Collected data entries:
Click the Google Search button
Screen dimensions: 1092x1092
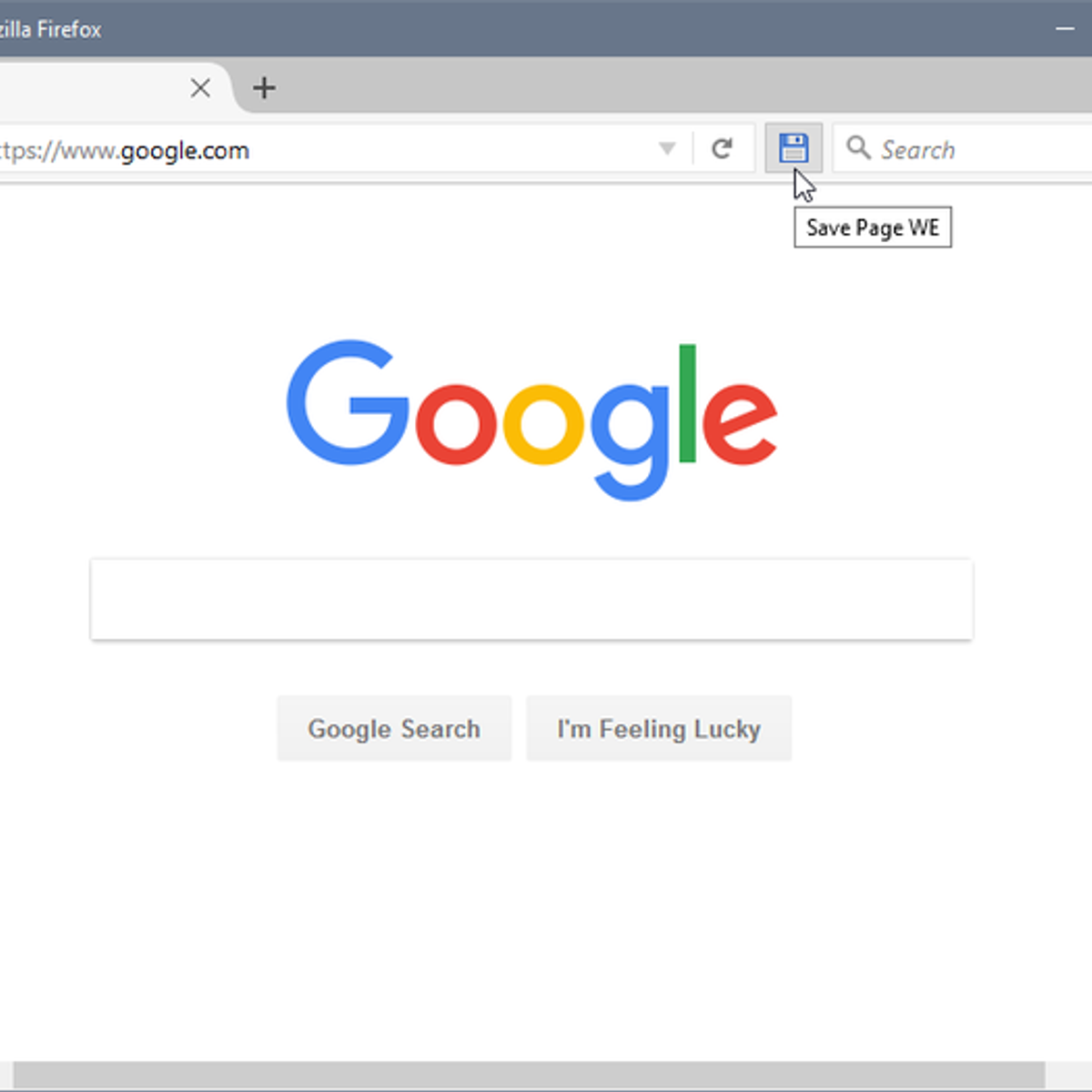coord(394,728)
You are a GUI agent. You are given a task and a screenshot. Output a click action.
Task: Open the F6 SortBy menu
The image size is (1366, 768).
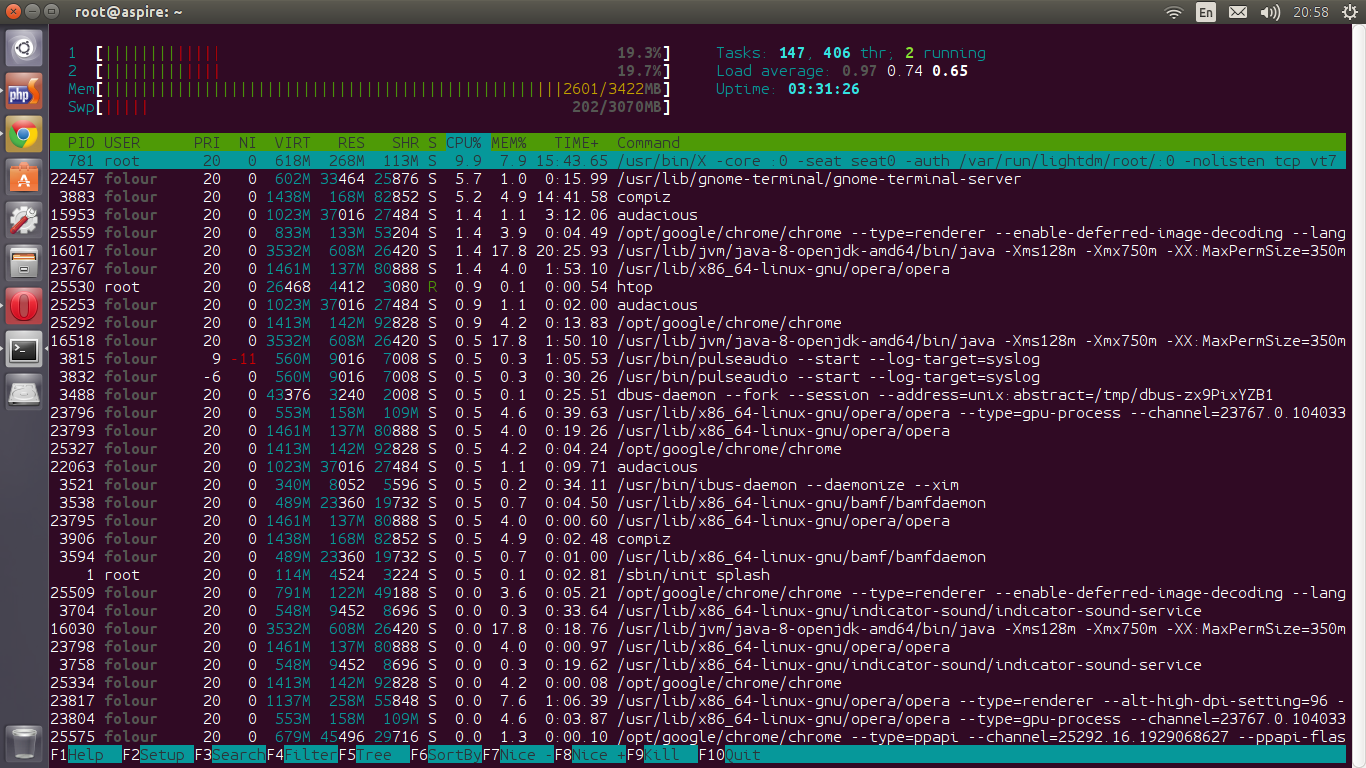445,755
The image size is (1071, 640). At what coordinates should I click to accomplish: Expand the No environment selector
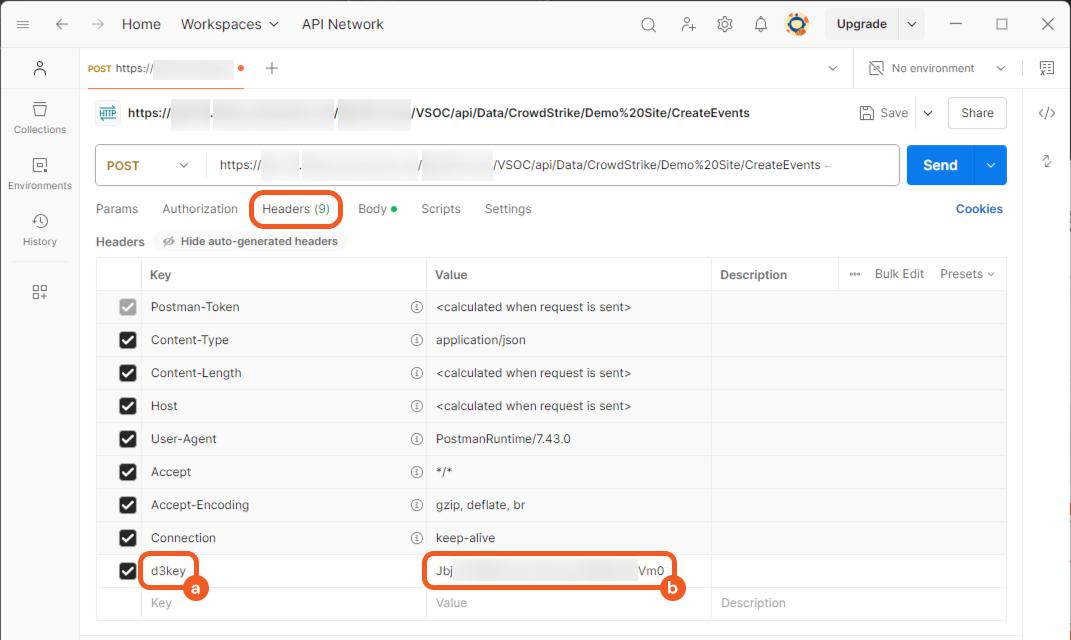(x=936, y=69)
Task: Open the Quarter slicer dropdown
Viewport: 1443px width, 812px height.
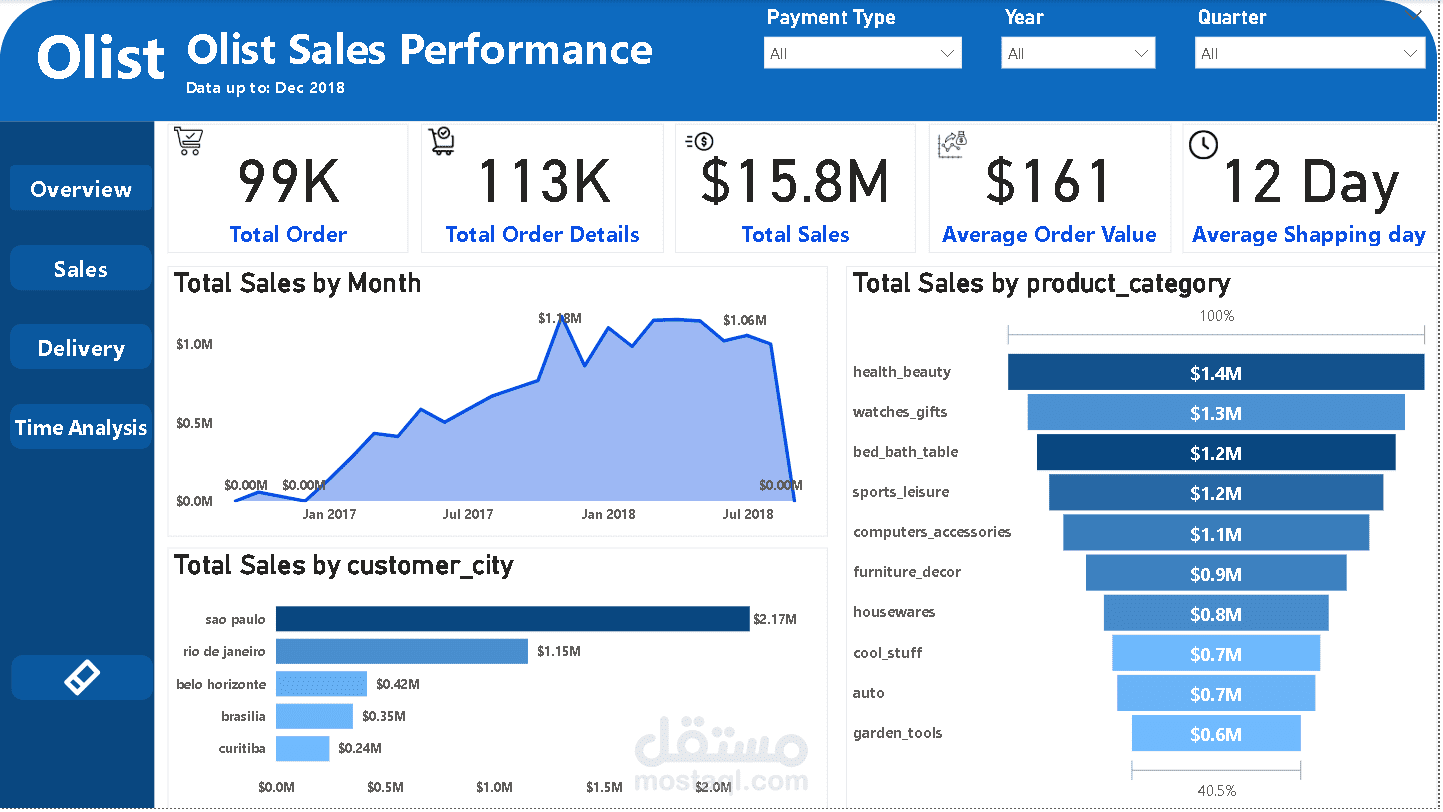Action: pos(1309,54)
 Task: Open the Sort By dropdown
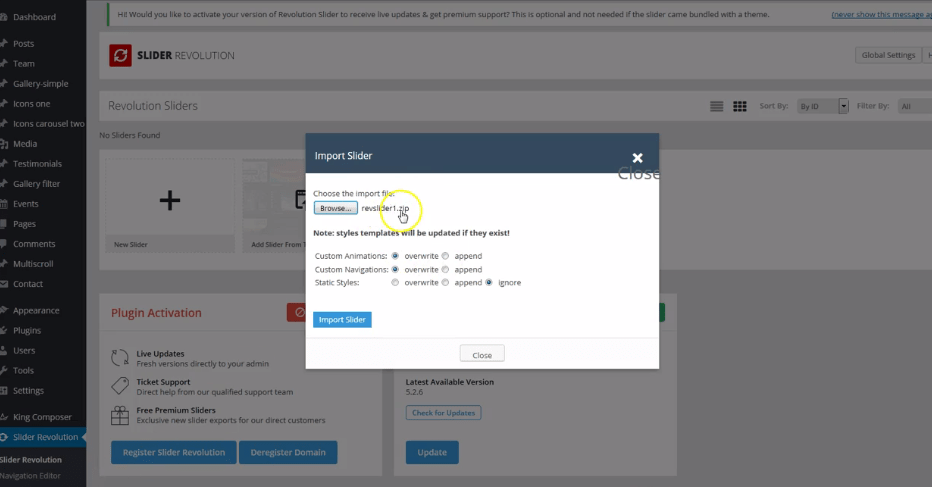[823, 106]
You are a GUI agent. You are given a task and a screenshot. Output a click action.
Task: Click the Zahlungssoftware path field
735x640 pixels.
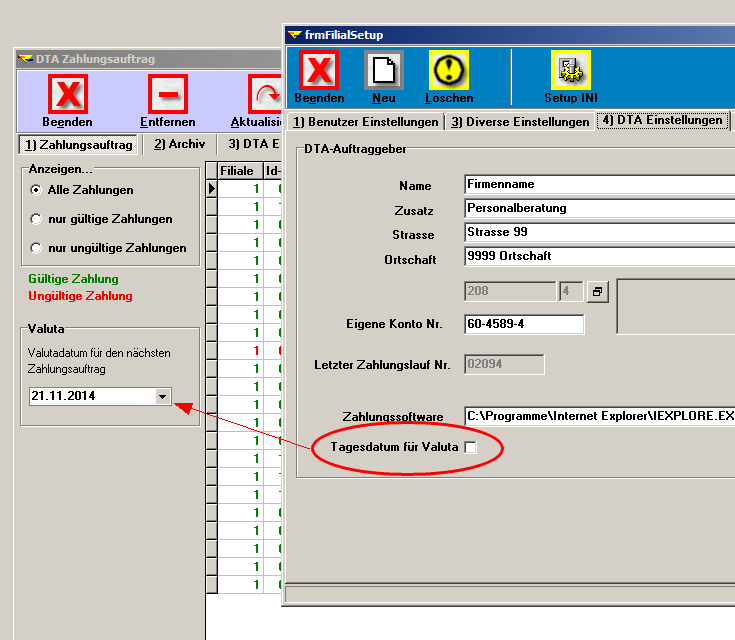coord(599,415)
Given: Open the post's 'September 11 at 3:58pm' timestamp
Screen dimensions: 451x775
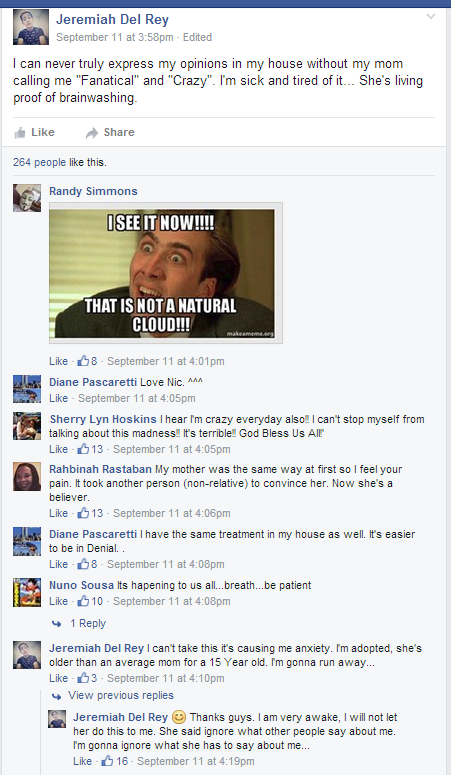Looking at the screenshot, I should click(115, 38).
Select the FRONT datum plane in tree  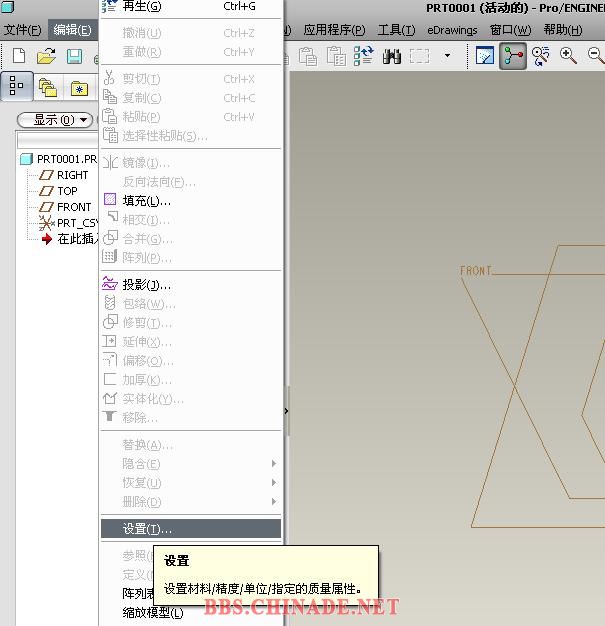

EXERCISE INSTRUCTIONS ▸ What is needed here is each line above set down word for word, minus the images.

OUTPUT BELOW ▸
Click the Google Search button
Screen dimensions: 1092x1092
coord(394,728)
You are a GUI agent. You are given a task and a screenshot. Output a click action.
Task: Open the F6 SortBy menu
The image size is (1366, 768).
445,755
The image size is (1071, 640). At what coordinates should I click to accomplish: Expand the No environment selector
(x=936, y=69)
Task: Open the Quarter slicer dropdown
Viewport: 1443px width, 812px height.
Action: pos(1309,54)
 Task: Open the Sort By dropdown
[823, 106]
You are a GUI agent. You are given a task and a screenshot. Output a click action.
Task: Click the Zahlungssoftware path field
735x640 pixels.
coord(599,415)
Given: Open the post's 'September 11 at 3:58pm' timestamp
Screen dimensions: 451x775
Looking at the screenshot, I should click(115, 38).
Select the FRONT datum plane in tree  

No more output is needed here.